The identity of a First World War Chester nurse named ‘Self’ in a historic photo album has now been revealed. 

Archivists were seeking the identity of a First World War nurse who compiled a moving pictorial record of the days when the 2nd Duke of Westminster’s palatial mansion served as a hospital for wounded troops.

 The album of 300-plus photographs depicting nurses and their patients amid the huge Gothic splendour of Eaton’s Waterhouse Hall, was acquired by archivists from a Chester book shop in 1979. Several of the pictures in the album, dating from 1914-17, show their creator in her nursing uniform, although they are captioned simply with the word ‘Self’.

 An appeal was launched last year but produced no response until now. Thanks to detective work by Professor Alison Fell of the University of Leeds and Chester archivist Liz Green, the mystery may have been solved. ‘Self’ is now thought to be Mrs Caroline Allwood (nee Haworth), who lived at Gorstella, Dodleston from 1914.

The album was taken to an event at the Imperial War Museum North (IWMN), arranged by the five First World War Engagement Centres to connect local community First World War projects with academic expertise.
Within 24 hours, after referring to the British Red Cross online index to World War One volunteers, the 1911 census and British Newspapers online, Professor Fell reported “I think I’ve got a candidate for your ‘Self’ in the lovely album you brought to IWMN”.
After studying the album Professor Fell and Liz Green came to the conclusion that the unknown nurse was local because of the informal nature and content of some of the pictures.
Caroline Allwood was a ward sister at Eaton and later Oakfield from November 1914. She had a sister Nellie Haworth who was a nurse in London in 1911, when Caroline herself was living at Church House, Churton with her husband John, a farmer, and their son Frederick aged two.
 There was nothing in the album to connect Caroline Allwood with ‘Self’ apart from a picture of a woman in a nurse’s uniform labelled simply ‘Nell’ thought to be her sister Nellie Haworth.

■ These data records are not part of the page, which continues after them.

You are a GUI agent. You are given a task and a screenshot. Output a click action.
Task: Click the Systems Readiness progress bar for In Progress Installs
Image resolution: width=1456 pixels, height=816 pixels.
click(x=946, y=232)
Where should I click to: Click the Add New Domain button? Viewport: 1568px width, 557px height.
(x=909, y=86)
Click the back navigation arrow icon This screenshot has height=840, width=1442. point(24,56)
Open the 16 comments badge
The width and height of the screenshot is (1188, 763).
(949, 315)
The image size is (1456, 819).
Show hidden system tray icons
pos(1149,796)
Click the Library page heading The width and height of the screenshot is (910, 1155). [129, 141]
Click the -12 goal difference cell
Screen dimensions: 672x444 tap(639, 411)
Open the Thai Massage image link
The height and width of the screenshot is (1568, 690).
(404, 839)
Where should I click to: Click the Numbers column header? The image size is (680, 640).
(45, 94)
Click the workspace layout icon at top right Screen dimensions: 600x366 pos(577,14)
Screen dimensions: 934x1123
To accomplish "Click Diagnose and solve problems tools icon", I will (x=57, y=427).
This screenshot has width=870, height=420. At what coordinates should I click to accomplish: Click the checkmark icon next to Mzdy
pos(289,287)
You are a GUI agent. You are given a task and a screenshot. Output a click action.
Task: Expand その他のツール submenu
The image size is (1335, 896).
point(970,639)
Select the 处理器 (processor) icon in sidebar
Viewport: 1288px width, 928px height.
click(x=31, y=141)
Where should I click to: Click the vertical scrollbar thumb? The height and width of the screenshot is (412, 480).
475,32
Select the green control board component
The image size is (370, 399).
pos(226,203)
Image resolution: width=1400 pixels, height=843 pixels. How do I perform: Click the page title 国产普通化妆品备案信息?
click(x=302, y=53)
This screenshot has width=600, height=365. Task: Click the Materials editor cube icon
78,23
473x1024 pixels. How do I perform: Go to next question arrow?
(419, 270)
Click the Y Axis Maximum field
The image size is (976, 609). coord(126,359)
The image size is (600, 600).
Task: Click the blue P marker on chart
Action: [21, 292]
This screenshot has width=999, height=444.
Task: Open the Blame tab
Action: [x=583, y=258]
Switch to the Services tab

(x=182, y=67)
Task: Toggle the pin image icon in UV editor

 However Liz remembered among some loose pictures, one showing a house with a woman and child standing near the railings at the front. The words ‘Churton House Fred & Self’ were on the back of the photograph in her familiar handwriting.

 When the photograph was enlarged the figures of Caroline Allwood and her smiling son Frederick Insull Allwood emerged from the grainy picture solving a mystery dating back almost 40 years.

Cabinet Member for Culture Leisure and Wellbeing Councillor Louise Gittins said: “The album is a poignant and evocative record of a time when the country stood together to face the horror of World War One. 

“I would like to thank the experts whose hard work has solved a forty year old mystery and indeed the story of ‘Self’ has been told many times as a way of commemorating the First World War. Having a name to the picture has made the album even more notable.”